Gefen convened a panel discussion titled “Innovation and Reinvention Across the Energy Value Chain,” which included Bonnie Titone, senior vice president and CIO of Duke Energy.

Titone offered her thoughts on the transition to clean energy and how the cloud can play a part in that shift. “We have to continue to optimize. We have to continue to look for ways to deliver the service on the back end from an operations perspective more efficiently and effectively as we’re going through the clean energy journey.”
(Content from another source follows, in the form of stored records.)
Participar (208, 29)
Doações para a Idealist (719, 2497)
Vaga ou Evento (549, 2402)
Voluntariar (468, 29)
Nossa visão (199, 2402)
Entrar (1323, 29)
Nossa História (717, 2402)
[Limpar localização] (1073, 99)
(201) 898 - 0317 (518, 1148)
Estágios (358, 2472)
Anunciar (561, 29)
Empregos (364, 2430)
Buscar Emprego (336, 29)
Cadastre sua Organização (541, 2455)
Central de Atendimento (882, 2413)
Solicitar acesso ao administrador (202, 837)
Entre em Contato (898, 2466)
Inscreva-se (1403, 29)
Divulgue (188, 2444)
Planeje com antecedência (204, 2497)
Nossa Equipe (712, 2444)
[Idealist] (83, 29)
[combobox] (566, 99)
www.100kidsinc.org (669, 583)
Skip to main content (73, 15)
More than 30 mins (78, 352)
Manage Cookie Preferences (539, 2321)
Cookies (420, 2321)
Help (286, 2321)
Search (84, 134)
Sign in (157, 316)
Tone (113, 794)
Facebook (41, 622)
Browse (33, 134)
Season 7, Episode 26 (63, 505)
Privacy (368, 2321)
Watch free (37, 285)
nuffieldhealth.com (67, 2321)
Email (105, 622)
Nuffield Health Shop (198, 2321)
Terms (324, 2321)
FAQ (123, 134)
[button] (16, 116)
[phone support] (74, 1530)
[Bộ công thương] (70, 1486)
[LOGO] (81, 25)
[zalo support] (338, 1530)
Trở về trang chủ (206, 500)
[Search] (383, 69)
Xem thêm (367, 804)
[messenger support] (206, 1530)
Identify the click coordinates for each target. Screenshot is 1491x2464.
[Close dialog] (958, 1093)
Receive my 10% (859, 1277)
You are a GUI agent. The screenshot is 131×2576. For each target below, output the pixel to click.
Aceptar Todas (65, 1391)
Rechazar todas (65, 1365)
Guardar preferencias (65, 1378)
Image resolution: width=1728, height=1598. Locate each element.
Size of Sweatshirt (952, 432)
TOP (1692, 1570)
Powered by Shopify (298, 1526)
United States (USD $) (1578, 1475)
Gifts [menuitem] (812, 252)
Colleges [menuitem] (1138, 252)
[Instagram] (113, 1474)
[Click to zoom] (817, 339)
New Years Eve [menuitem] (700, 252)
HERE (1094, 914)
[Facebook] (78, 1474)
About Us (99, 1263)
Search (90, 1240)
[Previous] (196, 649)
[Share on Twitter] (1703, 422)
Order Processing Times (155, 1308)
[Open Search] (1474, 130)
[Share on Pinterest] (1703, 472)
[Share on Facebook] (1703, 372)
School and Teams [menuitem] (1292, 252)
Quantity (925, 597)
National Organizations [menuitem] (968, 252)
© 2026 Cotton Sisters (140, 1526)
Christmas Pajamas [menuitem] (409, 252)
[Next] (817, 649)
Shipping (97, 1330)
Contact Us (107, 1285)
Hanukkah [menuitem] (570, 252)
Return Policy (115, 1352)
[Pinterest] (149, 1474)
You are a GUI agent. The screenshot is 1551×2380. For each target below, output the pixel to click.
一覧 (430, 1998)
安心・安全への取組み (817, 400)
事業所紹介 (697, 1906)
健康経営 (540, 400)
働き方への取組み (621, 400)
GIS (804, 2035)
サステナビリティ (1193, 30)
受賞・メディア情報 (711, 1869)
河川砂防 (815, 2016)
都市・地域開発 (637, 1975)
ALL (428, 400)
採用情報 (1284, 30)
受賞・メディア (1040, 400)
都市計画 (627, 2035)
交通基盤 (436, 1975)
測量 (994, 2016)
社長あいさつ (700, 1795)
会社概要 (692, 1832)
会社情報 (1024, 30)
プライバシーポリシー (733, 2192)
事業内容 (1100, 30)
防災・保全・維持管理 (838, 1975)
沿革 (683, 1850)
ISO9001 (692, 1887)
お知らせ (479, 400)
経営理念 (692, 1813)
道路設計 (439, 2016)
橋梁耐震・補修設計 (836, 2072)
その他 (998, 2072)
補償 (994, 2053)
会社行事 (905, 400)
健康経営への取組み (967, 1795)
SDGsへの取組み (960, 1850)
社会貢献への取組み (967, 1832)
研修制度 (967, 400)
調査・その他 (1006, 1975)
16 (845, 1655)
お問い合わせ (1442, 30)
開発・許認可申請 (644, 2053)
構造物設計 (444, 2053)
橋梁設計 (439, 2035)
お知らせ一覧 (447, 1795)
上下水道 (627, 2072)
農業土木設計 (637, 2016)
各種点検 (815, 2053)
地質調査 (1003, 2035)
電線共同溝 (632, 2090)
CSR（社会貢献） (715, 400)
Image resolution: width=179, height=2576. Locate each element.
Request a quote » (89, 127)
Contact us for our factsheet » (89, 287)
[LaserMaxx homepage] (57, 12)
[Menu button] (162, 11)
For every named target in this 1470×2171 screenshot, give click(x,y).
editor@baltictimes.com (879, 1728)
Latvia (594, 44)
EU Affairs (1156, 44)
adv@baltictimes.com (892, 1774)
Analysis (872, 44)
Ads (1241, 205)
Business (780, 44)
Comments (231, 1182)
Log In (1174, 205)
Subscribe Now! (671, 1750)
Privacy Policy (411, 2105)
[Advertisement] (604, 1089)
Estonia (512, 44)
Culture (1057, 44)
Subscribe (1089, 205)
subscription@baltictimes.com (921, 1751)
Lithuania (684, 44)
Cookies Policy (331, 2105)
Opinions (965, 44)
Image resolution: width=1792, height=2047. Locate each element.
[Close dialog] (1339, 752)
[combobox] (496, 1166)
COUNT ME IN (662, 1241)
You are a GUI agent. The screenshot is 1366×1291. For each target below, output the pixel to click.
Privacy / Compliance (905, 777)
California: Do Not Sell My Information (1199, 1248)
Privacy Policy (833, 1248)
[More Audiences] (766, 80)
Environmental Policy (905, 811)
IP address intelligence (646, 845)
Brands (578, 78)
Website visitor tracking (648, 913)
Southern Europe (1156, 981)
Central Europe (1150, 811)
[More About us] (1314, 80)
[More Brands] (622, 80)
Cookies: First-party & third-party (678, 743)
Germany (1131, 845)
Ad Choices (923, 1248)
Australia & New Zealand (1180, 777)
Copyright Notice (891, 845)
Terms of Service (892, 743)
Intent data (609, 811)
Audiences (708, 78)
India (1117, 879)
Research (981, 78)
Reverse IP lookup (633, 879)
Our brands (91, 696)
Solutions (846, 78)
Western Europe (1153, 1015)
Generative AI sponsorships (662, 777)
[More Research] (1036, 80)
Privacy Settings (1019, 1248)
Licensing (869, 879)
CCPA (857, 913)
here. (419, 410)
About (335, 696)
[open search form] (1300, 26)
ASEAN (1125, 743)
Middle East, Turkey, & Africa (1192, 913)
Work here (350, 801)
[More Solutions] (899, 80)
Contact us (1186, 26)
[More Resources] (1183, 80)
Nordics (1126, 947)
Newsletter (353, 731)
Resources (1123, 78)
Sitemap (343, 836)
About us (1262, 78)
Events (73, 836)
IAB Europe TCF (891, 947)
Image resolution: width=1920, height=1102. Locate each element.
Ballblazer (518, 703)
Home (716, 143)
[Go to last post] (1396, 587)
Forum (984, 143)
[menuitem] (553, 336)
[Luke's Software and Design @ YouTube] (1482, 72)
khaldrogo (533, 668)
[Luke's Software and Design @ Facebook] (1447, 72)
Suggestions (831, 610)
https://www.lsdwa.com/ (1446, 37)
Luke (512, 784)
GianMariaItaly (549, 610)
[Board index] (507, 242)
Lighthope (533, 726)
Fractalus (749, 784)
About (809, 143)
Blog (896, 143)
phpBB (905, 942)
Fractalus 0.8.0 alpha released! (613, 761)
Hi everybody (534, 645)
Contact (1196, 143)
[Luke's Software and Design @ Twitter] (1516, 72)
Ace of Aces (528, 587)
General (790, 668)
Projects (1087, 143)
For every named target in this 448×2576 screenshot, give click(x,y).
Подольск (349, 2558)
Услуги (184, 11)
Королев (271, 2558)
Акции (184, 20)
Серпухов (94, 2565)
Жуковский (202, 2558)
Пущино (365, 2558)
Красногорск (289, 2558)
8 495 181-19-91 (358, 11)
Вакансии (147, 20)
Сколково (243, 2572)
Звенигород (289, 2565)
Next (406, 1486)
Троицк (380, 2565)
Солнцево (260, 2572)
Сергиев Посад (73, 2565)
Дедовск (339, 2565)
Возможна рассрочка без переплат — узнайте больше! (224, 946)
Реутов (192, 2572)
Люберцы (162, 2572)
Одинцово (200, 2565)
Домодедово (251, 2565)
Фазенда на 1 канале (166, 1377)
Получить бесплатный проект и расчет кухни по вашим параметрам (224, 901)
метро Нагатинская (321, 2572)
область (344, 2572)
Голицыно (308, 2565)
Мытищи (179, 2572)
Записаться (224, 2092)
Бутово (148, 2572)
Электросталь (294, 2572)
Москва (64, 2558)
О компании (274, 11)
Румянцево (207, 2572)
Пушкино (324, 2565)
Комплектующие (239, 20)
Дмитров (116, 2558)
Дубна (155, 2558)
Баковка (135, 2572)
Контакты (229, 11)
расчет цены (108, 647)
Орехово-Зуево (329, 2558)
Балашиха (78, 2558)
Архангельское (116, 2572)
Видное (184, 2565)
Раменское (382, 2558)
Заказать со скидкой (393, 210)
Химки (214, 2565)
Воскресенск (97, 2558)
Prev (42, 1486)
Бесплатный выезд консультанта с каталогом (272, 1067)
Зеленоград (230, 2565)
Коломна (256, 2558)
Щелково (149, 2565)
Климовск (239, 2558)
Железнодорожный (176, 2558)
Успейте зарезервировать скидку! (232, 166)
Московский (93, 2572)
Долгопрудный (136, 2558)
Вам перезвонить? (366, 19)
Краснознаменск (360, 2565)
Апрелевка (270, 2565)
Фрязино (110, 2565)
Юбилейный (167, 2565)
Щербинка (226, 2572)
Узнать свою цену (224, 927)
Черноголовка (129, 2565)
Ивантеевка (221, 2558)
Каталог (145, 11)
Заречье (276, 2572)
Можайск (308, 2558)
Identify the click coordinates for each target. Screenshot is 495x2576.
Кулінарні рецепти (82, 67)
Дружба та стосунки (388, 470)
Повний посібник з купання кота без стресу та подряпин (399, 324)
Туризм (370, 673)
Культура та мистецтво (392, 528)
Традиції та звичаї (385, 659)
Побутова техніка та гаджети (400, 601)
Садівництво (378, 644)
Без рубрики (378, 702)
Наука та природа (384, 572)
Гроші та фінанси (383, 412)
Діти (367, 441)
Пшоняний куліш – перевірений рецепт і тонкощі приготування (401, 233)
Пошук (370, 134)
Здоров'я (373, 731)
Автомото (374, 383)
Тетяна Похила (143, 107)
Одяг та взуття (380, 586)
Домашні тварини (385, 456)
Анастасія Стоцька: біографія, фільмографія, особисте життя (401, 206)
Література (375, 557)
Titone said renewable sources of energy, such as solar and battery-stored energy, are more costly than energy derived from traditional sources such as coal, natural gas and nuclear. “At the end of the day, you have to look for how to do the work more efficiently and effectively. I think that’s the piece that the cloud brings to the table that we don’t have in a traditional sense in a brick-and-mortar data center.”

DIVE DEEPER: Find out how IoT adoption is changing the future of energy management.

Migrating to the Cloud Improves Efficiency for Utilities

Rick Snell, manager of digital foundations and enterprise architecture at Phillips 66, joined the conversation to share some of the benefits his company has reaped through cloud adoption. “We were able to erase the technical debt we had since the split in 2012,” he said. “Moving into the cloud, we were able to really erase that technical debt, especially in the telecom space with our call centers and the compute platform.”

Rudy Pawul, vice president of information and cybersecurity services at ISO New England, agreed that the cloud allows an organization to eliminate technical debt, referring to it as the “little gerbil wheel” of any organization’s IT environment. “Every three to five years, you’re rebuying compute, you’re rebuying storage, going through a huge upgrade project, and then it restarts the timeline to happen again.”

Pawul said one of the goals for ISO New England in moving to a cloud-first environment was to break that cycle. “If you are doing infrastructure as code, you can secure it once, you can verify it once, configure it once, and then profit again and again,” he said.

Howard Gefen
The energy industry is going through massive transformation, and the energy transition is really the challenge of our generation.”

Howard Gefen General Manager, Energy and Utilities Industry Business Unit, Amazon Web Services

The Future of Energy Will Include More Data Analytics

Snell cited another benefit of increased cloud adoption: the speed and agility of data processing. “It helped us get to be more data-centric,” he said. “We’d always been data-centric. But now, the expectation is that we have real-time data to make every kind of decision for the company.”

Gefen said that AWS understands the value of real-time data for utilities, and the company has developed an industry-specific platform to support those companies. “We’ve built an industry business unit around customers within AWS, specifically dedicated to focusing on our energy customers across the entire value chain. AWS Energy is one of eight strategic industries focused on delivering products and solutions globally.”

Much like similar energy-focused platforms from Cisco (Cisco for Utilities) and Microsoft (Microsoft Energy Data Services), “We provide solutions across the entire energy value chain, and this is really important, because the entire energy value chain, from upstream to midstream and downstream, renewables to power and utilities, is all more interconnected than ever. And so, interoperability of data sets and these solutions is critical.”

Titone said she’s eagerly anticipating the ways data analytics will enable innovation for the industry. “I’m excited to see where the next generation of AI goes,” she said. “We’re so used to having our hands on things from a technology standpoint. That’s what makes us great, but the reality of it is that you’re going to need that resource and that time and that effort on the next generation of tools, not on maintaining what you already have. And I think the AI piece, the next generation of that, is going to help solve that.”